Desde este punto de partida, Transformers One convierte el relato en una épica de corte clásico; un viaje de ida y vuelta donde los héroes se embarcan contra su propio destino —uno que no es difícil predecir, pero que se desarrolla con gran perspicacia narrativa— en un último duelo de ideales que pone en debate cuestiones como la justicia y el poder. Esto resuena temáticamente con distopías como Metrópolis (Fritz Lang, 1927) —véase la división social entre niveles, los de arriba y los de abajo—, de la que, además, adopta cierta imaginería conceptual que remite a la arquitectura de la película. En su traslación, la animación que emplea —enteramente digital— ilumina de vida de aquel mundo subterráneo, especialmente, en sus poderosas secuencias de acción, destacando dos momentos sumamente adrenalínicos: el primero es una carrera que recuerda, tanto en su vis dramática como en movimiento y tiempo, a las que suceden en Ready Player One (Steven Spielberg, 2018) y Alita: Ángel de combate (Robert Rodríguez, 2019); el segundo es una persecución, en este caso, dentro de un tren en marcha, donde el equipo de rebeldes se infiltran para poder ascender a la superficie, un espacio que también responde a su propia identidad visual. Estos aspectos tan vívidos casan con la obra original de los ochenta, donde también predomina un torrente de imágenes en constante mutabilidad, haciendo de su exploración un fascinante descubrimiento por un paraje inhóspito.

Transformers One

Sin embargo, el mayor acierto de esta entrega reside en su sorprendente calado emocional y político, que se acentúa en sus últimos minutos en un montaje paralelo sobre los dos protagonistas.

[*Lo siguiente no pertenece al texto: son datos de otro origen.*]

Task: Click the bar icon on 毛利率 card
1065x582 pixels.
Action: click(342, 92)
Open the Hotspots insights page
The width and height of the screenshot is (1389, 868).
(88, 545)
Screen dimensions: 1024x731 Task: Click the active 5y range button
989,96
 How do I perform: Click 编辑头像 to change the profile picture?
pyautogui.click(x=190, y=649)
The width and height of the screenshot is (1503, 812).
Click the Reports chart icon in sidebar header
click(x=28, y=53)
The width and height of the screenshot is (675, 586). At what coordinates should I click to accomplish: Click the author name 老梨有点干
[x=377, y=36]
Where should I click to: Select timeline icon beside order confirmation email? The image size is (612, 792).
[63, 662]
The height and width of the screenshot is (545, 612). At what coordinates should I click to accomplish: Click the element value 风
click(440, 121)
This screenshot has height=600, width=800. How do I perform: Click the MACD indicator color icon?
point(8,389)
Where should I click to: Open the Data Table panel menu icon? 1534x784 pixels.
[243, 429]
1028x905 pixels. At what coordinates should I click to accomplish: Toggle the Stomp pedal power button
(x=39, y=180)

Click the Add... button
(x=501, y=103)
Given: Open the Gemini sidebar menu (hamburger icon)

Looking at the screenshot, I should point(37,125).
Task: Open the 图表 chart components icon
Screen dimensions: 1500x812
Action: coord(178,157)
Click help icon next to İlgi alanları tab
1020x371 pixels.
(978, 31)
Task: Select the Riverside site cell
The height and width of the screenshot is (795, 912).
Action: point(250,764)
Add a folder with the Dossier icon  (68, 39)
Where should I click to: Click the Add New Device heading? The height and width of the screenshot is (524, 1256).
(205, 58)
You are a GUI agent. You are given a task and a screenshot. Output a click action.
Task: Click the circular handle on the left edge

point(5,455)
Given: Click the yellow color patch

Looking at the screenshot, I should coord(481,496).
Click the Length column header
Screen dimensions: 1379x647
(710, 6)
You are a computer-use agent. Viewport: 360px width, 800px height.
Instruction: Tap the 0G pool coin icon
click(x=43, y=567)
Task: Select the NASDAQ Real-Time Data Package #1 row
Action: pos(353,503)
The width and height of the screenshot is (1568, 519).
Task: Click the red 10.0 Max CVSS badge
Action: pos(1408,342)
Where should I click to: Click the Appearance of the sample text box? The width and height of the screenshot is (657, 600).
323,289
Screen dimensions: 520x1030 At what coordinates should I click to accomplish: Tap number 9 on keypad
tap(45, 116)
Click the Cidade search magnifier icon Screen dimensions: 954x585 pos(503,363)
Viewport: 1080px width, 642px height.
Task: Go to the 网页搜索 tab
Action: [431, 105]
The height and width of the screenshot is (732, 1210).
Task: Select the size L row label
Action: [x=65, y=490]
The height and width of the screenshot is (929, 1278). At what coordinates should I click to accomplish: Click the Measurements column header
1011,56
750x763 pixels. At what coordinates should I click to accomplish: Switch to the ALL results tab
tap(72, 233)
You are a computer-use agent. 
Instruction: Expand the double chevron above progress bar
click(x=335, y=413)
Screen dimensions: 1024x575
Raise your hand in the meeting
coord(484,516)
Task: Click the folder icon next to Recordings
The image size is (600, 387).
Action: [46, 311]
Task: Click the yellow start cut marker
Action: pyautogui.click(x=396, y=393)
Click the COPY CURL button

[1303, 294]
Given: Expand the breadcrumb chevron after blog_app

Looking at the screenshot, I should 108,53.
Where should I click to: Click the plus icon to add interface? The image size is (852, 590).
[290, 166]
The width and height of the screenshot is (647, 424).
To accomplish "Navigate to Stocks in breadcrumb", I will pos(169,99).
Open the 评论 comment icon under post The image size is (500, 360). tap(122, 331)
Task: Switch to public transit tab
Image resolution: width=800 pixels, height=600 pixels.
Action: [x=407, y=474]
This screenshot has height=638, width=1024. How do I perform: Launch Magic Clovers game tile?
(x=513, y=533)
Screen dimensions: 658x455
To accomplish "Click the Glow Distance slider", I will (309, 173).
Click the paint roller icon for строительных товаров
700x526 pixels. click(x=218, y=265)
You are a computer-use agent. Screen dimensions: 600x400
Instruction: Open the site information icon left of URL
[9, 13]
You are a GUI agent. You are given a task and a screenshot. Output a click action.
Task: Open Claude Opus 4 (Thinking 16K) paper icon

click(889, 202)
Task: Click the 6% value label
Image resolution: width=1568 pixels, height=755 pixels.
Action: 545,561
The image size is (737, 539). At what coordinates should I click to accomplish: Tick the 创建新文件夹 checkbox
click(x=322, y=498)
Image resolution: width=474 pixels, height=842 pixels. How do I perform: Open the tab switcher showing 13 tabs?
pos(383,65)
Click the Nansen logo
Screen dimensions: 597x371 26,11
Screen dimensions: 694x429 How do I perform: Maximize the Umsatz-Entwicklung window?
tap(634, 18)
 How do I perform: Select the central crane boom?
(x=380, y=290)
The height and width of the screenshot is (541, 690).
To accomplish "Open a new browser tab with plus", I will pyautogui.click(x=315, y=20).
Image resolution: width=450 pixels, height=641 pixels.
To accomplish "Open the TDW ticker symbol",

En ese momento, su frontalidad ante al conflicto que enfrentan adquiere una serie de matices realmente acertados y punzantes, expuestos a través de sus imágenes y resuelto con un debate discursivo alrededor de la revolución, la verdad, la corrupción y, ante todo, la amistad.

Josh Cooley —director de Toy Story 4 (2019)— erige un entretenimiento lúdico con voz propia, descubriendo un nuevo horizonte para una franquicia que no olvida a sus referentes, pero se alza sobre ellos en una película redonda, tan matizable como apasionante —como ya pudo suceder este año con la inmensa (e ignorada) Orión y la oscuridad de Sean Charmatz—. De esta forma, Transformers One supone un cambio de tónica, un punto y aparte sobre la obra en imagen real y un alegato revolucionario capaz de despertar el potencial inducido en su interior.